#### [The problem]
Copy nothing but the line with "This screenshot has height=565, width=981." and the lines that follow it to the end of the entries below, and keep the pictures out.

***** Data shown

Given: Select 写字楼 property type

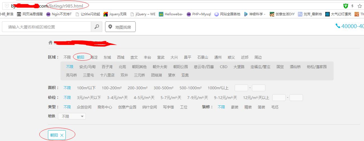Looking at the screenshot, I should coord(168,107).
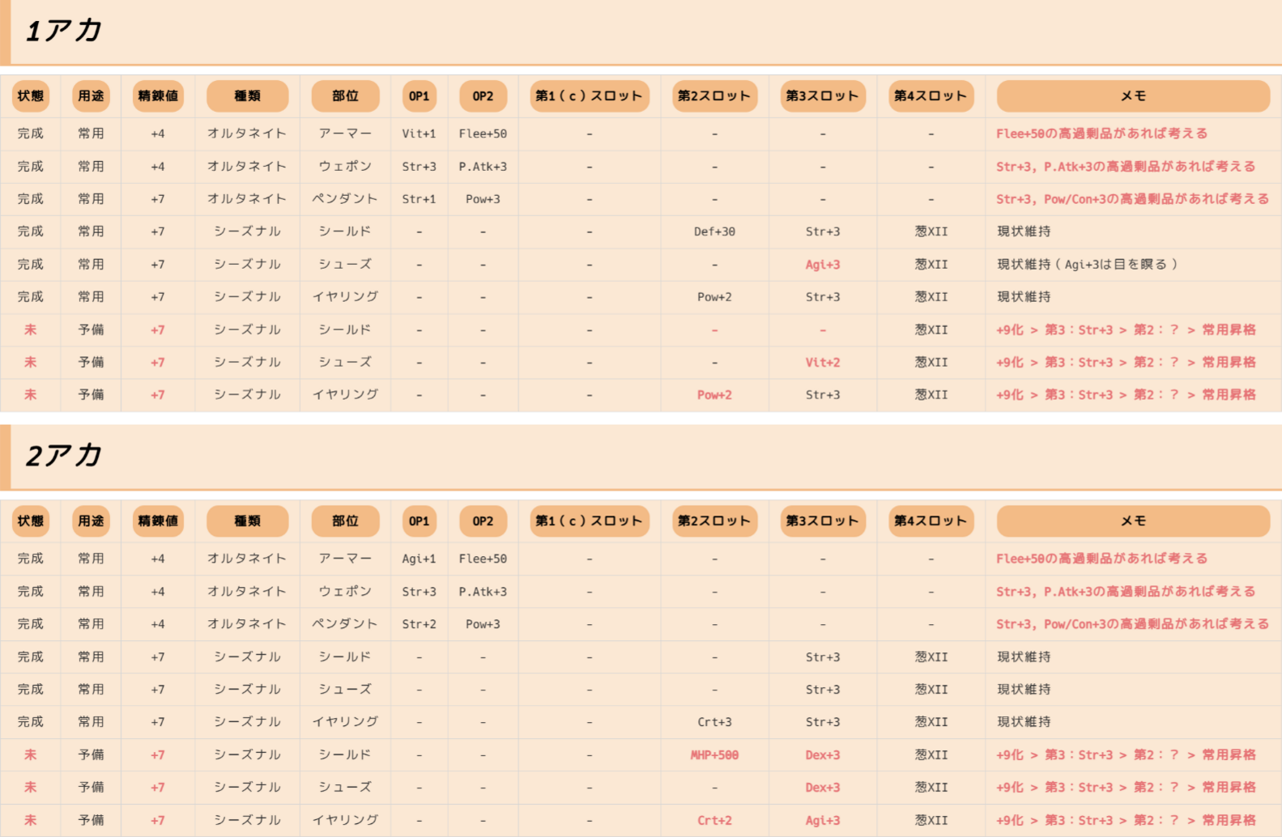This screenshot has height=837, width=1282.
Task: Select the red MHP+500 cell
Action: click(x=714, y=755)
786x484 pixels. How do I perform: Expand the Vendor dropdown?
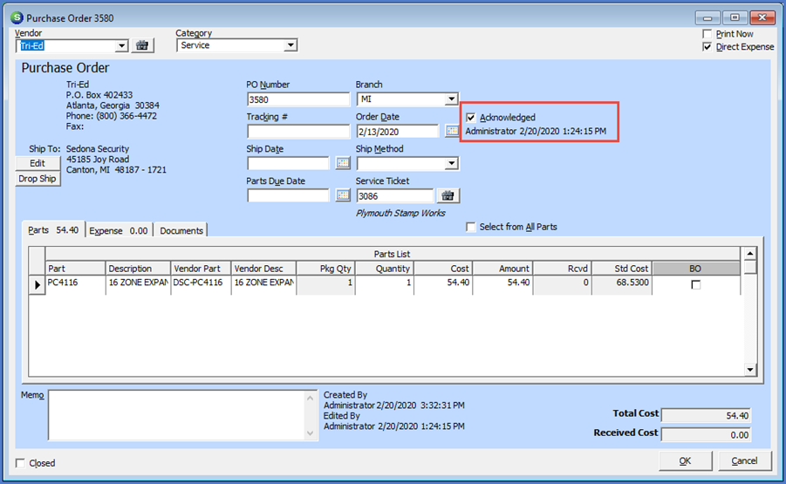pyautogui.click(x=121, y=45)
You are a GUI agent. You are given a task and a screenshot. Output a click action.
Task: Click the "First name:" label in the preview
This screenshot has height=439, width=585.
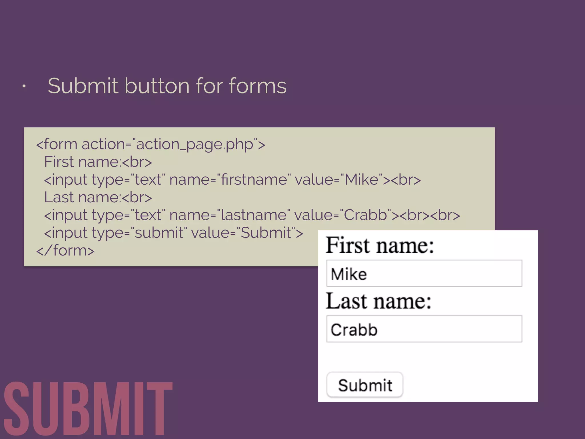[380, 245]
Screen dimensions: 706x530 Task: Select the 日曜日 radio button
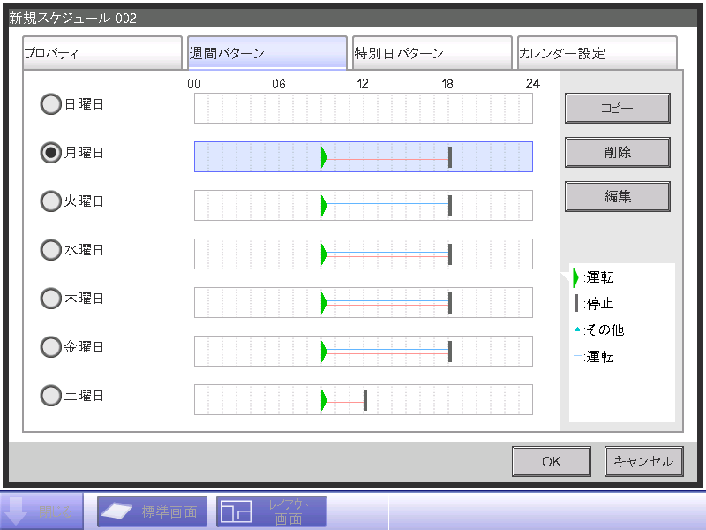click(x=51, y=104)
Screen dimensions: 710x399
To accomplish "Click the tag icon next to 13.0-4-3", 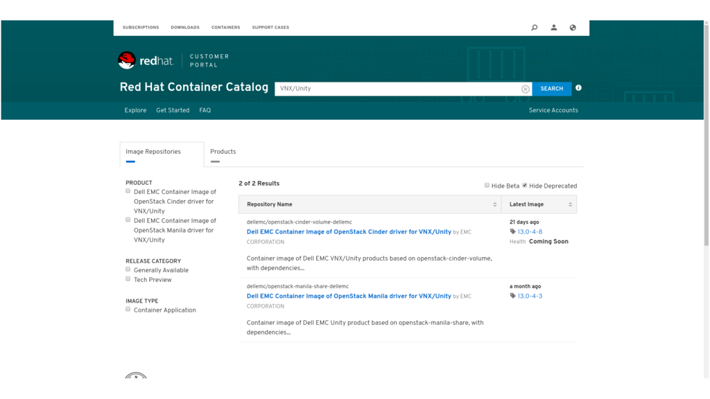I will 513,296.
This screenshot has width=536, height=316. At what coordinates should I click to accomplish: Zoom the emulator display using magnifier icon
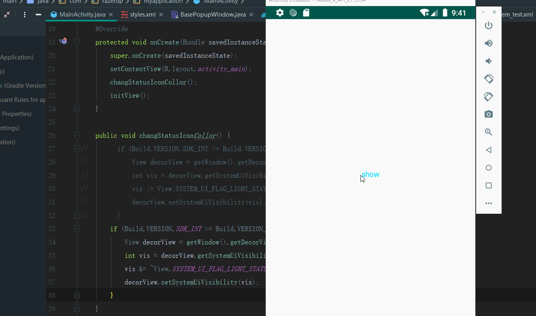click(488, 132)
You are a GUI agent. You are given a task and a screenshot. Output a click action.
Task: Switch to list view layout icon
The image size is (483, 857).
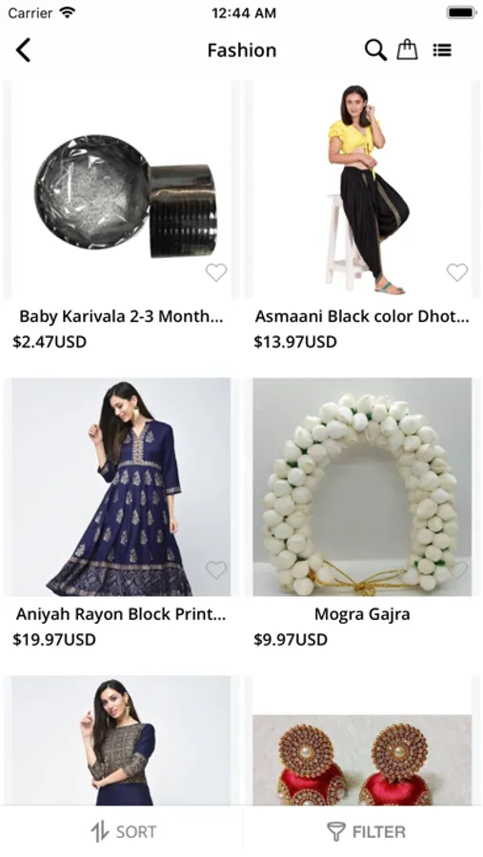(442, 50)
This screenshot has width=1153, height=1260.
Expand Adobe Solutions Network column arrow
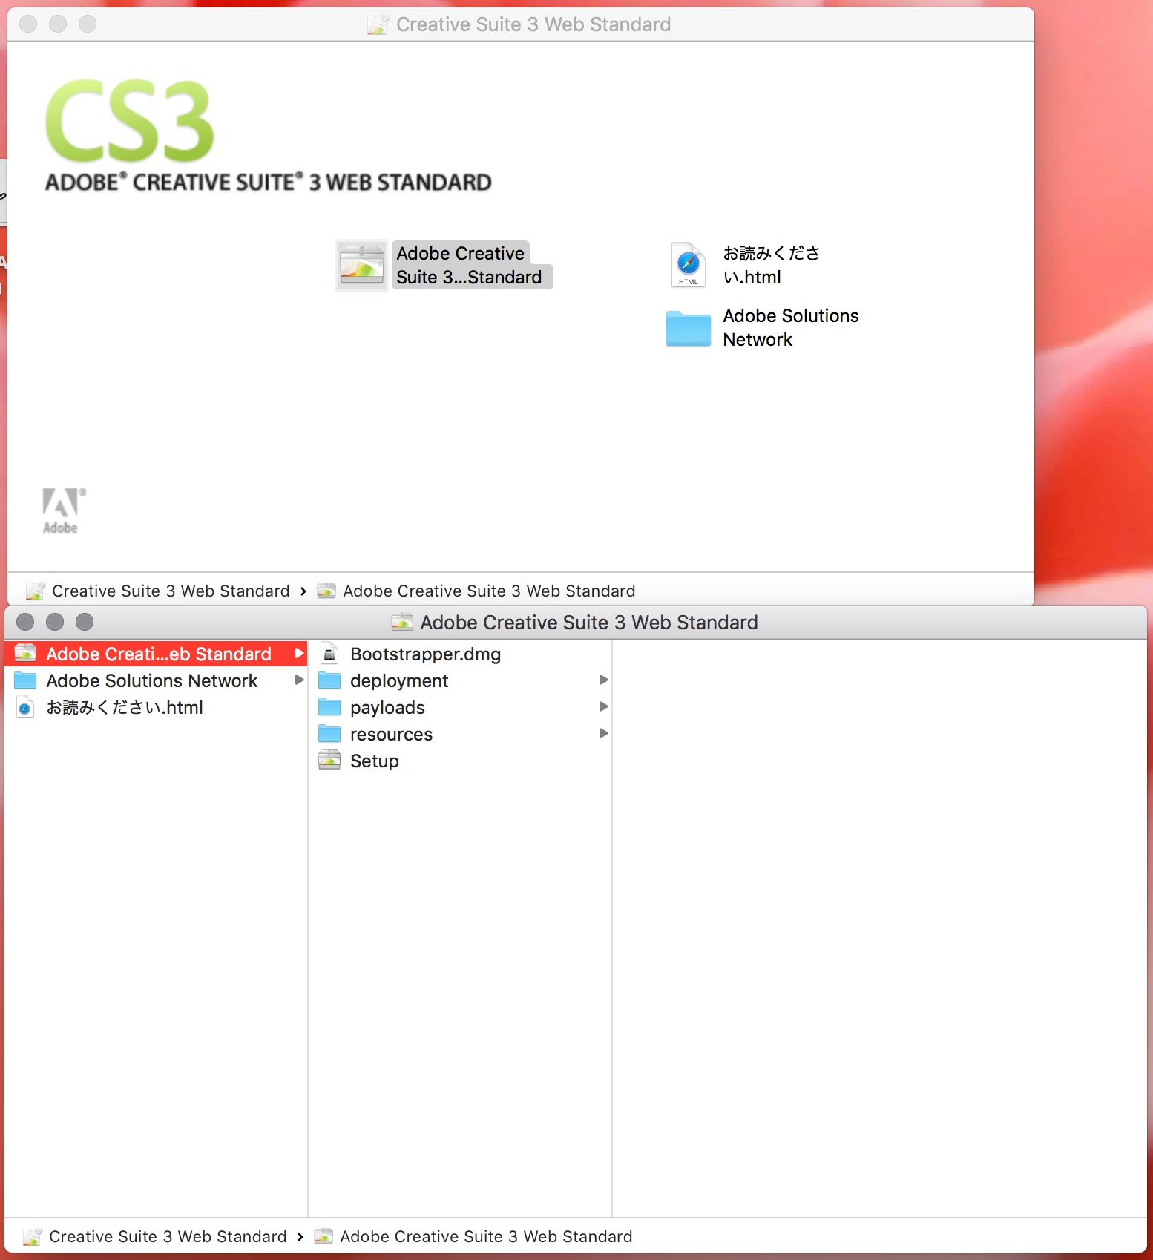(299, 680)

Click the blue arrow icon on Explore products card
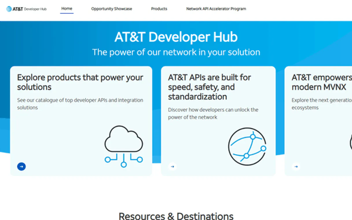click(x=21, y=166)
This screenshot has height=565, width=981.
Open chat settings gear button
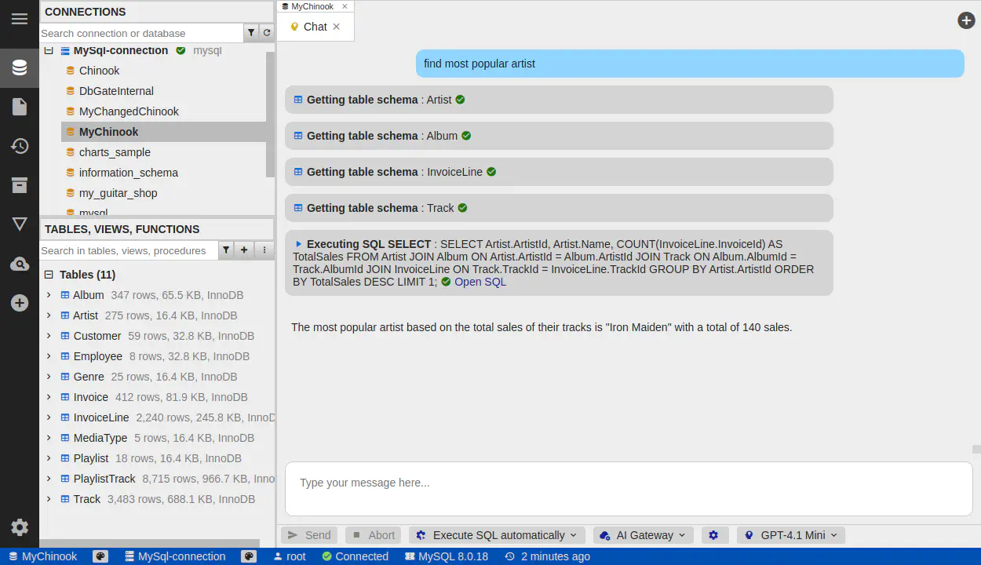click(713, 535)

**********

#### [Exercise result]
This screenshot has height=565, width=981.
Open chat settings gear button
click(713, 535)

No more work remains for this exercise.